▶ _TEXT EXCERPT_
────────────────

Sunday, February 26, 2017

The Most Perfect, feat. Frank Lloyd Wright

Like a lot of places at this end of the world, it got a little bit freakishly warm here in Rochester, and the sun came out and the birds sang and the daffodils poked their shoots up through the mulchy leaves, and hoo!  It was such a balm.  Today it is slightly more Februaryish, which is just as well, because I finished this the other day, and I am glad for a chance to wear it.  
It would be hard for me to overstate how much I love this sweater.  As a knitter of garments, I sometimes veer off into the colorful and the artsy and the only vaguely wearable, but really, most of the time, I am looking for a finished object that I can actually put on in the morning, and which will feel great and look good and match my other clothes and stuff.  I also want it to be fun to work on, if possible, and I kind of want to be able to use some of the yarn I already have lying around here, because I really have a lot of yarn, which presumably I bought it because I liked it, so it shouldn't be that hard to figure out what to make with it, but I feel it can be a challenge to put all these things together.  I spend hours trolling around Ravelry for patterns.  Once I choose one, I ask myself:  Will it fit me?  (That is, will I have to tug at it all day to keep it in place?  Is it long enough?  Roomy enough where I need it to be?  Will I have to make a million modifications?). Will it flatter?  (I have huge shoulders and a very long torso). Will the pattern + yarn make a nice fabric?  Will it drape/hang nicely?  Will I wear this color?  (Does it fit into my wardrobe?)  Will I enjoy knitting this?  (Is the pattern well-written, free of errors?).  Will this finished fabric feel nice next to my bare flesh? (So, not alpaca or mohair).  Does this design fit my personal style (trickier to answer, that one.) More simply, Do I have enough yarn in the stash right this minute to make this (and also, is it wound already) because I am into instant gratification and am also lazy.  All this is a fairly lengthy but enjoyable process for me.

────────────────

▶ _INFORMATION GIVEN_

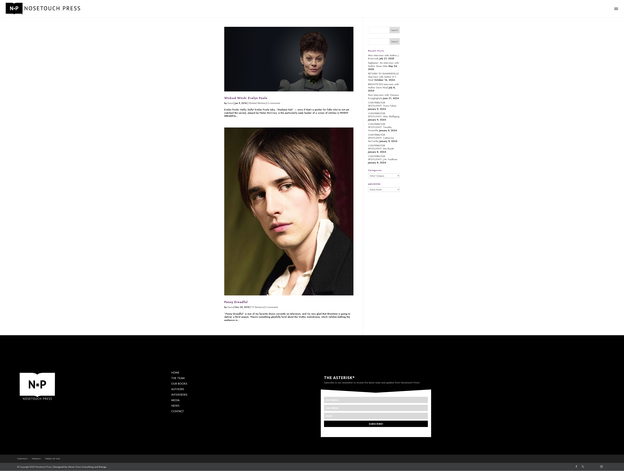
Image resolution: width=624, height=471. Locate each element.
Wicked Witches (257, 103)
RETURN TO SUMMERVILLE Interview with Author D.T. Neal (383, 77)
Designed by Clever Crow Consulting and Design (80, 466)
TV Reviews (257, 307)
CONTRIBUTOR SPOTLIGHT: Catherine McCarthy (381, 138)
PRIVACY (36, 458)
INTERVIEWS (179, 395)
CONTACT (177, 411)
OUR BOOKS (179, 384)
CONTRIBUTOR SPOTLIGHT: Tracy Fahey (382, 104)
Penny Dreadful (236, 302)
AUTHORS (177, 389)
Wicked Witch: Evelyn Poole (245, 98)
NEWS (175, 406)
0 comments (273, 103)
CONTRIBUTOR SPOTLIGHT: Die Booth (381, 147)
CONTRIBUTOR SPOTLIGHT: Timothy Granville (380, 127)
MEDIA (175, 400)
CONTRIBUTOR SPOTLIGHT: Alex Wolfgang (383, 115)
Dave (230, 103)
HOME (175, 373)
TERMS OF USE (52, 458)
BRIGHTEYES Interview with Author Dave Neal (383, 86)
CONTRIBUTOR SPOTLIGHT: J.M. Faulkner (382, 157)
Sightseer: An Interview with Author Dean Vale (383, 64)
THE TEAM (178, 378)
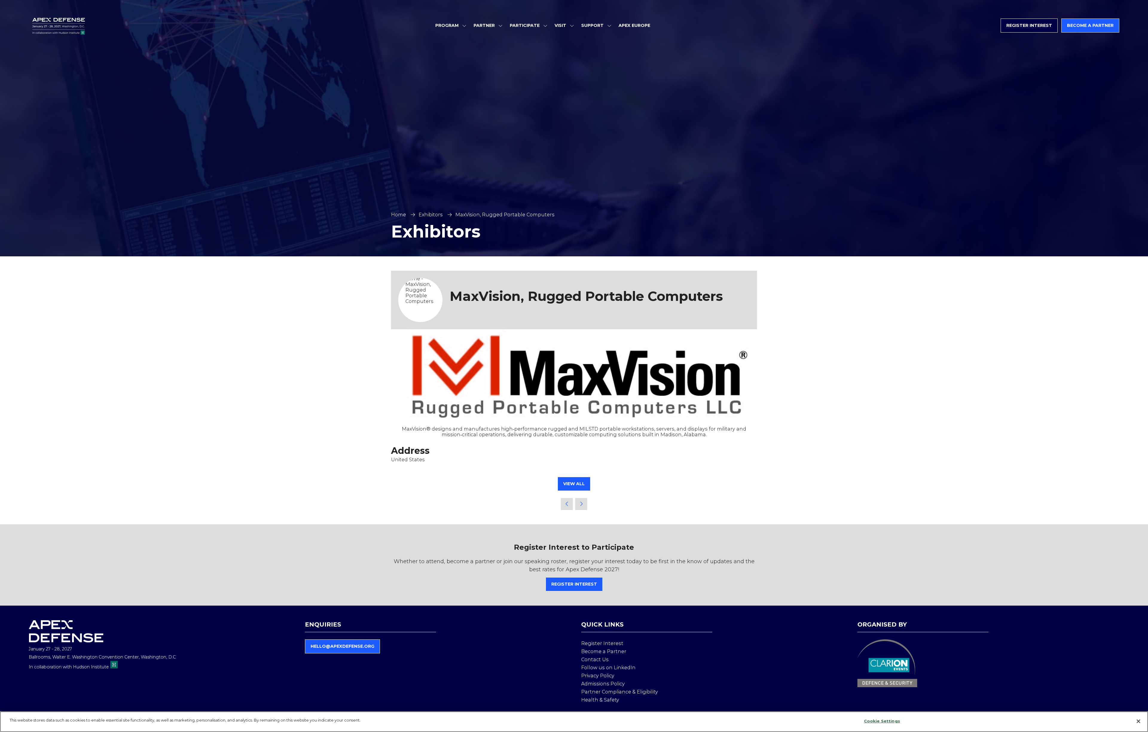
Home (398, 215)
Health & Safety (600, 700)
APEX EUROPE (634, 25)
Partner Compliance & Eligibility (619, 692)
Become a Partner (603, 651)
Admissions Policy (603, 684)
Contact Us (595, 659)
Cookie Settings (882, 721)
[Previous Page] (567, 504)
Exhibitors (431, 215)
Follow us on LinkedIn (608, 667)
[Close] (1138, 721)
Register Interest (602, 643)
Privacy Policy (597, 676)
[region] (574, 721)
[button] (1029, 26)
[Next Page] (581, 504)
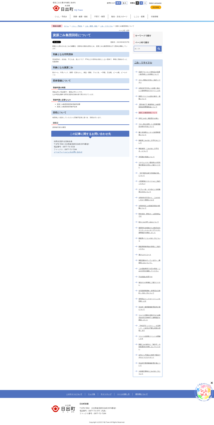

────────────────

▶ _GIVEN INSTRUCTION_
In the knitting blog post above, which two features of the writer's build come up under the question of whether a sweater will flatter?

▶ _IN RESPONSE_
Huge shoulders and a very long torso.